__Assignment__. Search the records for the word "toolbar" and pick out every line that has it.

──────── Dataset records ────────

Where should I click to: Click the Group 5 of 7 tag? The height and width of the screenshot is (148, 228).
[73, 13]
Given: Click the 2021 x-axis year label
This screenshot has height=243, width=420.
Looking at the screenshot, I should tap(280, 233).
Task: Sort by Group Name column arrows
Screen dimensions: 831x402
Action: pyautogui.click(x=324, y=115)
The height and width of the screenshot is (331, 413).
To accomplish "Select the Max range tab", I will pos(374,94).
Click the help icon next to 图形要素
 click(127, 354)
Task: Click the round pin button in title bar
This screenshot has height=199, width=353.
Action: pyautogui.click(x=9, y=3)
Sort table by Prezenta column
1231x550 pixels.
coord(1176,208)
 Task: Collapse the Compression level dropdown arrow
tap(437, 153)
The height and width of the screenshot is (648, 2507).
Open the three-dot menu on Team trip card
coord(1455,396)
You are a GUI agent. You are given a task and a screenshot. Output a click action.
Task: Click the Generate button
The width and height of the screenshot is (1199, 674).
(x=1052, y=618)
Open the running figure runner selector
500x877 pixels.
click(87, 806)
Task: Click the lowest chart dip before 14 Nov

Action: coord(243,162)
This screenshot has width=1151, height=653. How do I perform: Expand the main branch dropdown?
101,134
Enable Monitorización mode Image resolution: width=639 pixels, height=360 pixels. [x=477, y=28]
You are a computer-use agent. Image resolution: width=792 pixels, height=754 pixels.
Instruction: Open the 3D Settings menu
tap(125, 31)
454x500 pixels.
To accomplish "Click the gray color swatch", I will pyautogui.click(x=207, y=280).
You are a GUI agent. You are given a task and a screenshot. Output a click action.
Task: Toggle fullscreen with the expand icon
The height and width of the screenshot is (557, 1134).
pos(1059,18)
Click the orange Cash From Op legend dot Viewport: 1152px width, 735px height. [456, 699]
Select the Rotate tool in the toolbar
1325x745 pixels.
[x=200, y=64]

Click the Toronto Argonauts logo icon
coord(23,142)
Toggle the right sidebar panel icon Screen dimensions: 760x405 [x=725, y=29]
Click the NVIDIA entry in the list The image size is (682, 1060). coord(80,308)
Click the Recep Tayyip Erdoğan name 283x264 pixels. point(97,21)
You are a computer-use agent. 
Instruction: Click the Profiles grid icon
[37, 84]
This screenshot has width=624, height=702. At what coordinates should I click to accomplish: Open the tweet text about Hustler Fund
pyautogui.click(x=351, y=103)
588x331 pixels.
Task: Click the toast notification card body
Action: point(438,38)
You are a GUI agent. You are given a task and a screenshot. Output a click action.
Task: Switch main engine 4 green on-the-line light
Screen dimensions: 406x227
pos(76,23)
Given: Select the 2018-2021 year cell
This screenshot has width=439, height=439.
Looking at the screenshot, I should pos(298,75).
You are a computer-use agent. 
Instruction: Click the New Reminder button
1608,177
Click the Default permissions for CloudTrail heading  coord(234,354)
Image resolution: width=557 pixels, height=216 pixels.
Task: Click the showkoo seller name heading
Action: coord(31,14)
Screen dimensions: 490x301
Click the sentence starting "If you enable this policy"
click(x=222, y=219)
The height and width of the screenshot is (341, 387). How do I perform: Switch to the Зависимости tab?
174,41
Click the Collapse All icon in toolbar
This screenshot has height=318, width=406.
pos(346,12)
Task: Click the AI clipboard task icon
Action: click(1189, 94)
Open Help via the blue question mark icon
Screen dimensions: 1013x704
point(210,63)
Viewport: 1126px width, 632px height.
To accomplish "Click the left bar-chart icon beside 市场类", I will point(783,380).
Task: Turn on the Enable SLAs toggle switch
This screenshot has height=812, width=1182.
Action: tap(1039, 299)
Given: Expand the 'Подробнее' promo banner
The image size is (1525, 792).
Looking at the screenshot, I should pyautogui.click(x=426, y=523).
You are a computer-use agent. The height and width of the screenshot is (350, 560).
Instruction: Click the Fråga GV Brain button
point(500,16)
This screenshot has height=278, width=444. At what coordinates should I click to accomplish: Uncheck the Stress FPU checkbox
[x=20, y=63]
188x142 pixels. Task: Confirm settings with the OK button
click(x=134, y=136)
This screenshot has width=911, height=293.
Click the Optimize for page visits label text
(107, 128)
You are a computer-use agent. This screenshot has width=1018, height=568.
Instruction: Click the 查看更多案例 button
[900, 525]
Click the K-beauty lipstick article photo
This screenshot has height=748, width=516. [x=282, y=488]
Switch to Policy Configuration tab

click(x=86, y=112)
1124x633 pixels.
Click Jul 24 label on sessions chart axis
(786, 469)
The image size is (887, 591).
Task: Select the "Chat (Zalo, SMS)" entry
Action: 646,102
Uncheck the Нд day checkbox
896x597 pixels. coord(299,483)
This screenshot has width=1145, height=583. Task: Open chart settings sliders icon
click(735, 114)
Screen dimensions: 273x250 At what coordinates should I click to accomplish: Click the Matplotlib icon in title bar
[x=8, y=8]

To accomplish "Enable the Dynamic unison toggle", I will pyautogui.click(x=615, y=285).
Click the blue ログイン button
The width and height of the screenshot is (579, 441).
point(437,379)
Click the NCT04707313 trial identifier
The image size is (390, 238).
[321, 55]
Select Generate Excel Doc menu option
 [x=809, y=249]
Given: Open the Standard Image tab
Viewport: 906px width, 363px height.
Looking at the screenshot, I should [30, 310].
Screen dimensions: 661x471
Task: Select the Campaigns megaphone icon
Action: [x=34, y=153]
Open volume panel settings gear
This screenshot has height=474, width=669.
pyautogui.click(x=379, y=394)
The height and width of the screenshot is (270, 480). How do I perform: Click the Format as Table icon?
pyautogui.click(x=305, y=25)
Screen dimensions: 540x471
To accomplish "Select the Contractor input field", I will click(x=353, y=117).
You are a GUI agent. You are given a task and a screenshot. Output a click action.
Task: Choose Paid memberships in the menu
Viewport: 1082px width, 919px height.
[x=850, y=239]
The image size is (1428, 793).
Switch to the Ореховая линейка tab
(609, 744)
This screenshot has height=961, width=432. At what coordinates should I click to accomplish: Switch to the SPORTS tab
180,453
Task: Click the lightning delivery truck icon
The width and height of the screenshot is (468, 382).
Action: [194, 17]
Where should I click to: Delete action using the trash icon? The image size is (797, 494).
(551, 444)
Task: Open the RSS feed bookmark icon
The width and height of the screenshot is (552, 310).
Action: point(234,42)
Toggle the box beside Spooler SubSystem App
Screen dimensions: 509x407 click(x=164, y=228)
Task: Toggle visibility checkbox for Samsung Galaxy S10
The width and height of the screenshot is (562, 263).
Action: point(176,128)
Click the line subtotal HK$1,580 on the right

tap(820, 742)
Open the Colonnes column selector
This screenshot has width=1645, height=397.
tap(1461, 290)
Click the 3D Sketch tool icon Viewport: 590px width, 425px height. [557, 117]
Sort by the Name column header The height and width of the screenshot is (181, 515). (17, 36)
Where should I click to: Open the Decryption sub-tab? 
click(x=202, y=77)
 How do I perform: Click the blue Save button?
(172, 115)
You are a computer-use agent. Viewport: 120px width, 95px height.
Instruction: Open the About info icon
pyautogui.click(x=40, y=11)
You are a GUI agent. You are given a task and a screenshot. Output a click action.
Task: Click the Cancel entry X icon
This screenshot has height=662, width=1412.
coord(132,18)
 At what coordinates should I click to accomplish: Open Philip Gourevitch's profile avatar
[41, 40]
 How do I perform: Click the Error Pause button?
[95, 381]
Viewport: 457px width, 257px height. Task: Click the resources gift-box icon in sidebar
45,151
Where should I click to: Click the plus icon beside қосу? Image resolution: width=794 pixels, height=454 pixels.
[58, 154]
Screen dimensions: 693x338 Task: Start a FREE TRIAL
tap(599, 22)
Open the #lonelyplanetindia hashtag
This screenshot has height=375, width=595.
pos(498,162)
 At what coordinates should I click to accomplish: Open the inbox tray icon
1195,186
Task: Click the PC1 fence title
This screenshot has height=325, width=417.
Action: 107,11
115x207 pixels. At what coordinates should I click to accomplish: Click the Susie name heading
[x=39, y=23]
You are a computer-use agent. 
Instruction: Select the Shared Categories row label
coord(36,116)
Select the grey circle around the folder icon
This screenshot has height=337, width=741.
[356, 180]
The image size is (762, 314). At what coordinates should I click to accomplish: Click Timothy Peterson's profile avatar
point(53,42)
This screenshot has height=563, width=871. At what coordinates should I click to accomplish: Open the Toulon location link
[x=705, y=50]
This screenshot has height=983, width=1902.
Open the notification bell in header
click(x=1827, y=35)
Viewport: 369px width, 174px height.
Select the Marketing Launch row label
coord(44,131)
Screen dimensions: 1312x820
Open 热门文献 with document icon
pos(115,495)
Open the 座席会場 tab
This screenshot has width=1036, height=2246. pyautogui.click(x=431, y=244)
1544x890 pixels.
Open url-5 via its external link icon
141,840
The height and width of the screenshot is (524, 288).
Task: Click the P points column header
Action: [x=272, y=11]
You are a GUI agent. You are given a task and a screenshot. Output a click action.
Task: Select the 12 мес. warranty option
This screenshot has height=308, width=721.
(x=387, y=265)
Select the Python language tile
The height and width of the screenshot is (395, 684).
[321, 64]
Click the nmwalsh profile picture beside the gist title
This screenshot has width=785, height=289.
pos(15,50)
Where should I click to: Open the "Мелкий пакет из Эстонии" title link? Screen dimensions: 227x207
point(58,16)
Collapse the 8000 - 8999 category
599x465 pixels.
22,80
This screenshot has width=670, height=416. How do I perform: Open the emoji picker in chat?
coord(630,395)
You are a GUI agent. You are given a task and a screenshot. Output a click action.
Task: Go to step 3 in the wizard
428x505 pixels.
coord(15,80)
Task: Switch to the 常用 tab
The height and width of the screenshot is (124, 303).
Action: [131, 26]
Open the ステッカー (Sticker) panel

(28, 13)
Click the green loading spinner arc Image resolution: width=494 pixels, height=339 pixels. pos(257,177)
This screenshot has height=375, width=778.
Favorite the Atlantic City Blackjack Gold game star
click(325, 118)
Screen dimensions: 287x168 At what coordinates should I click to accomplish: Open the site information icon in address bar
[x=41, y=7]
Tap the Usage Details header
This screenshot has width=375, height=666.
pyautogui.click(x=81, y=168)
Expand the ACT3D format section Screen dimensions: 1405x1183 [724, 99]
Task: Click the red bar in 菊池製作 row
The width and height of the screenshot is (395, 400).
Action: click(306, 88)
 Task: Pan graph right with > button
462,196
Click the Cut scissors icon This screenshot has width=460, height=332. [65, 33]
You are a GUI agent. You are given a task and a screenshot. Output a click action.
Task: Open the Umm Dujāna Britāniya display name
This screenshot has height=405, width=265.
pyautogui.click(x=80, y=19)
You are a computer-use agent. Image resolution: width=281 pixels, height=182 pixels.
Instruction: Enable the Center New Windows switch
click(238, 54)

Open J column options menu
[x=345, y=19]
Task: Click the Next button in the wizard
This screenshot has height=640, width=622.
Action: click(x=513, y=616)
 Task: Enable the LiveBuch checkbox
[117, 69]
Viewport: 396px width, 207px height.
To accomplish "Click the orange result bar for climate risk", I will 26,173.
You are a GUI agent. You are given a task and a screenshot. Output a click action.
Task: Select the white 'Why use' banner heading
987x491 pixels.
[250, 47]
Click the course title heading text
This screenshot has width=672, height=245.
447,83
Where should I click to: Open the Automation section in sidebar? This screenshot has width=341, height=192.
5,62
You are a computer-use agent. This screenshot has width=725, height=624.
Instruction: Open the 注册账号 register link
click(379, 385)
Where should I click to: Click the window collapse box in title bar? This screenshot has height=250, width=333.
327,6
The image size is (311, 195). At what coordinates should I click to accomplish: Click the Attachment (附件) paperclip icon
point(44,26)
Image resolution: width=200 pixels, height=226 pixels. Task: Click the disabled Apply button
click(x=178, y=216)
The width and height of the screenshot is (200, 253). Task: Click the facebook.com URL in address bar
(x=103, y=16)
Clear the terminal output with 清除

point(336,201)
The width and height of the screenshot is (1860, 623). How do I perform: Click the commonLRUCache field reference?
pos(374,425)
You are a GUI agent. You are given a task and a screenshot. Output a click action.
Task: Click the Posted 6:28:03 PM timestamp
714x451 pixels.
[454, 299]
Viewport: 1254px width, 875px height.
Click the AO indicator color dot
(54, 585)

────────

__Response to this task__.
Select the Rotate tool in the toolbar
Click the Collapse All icon in toolbar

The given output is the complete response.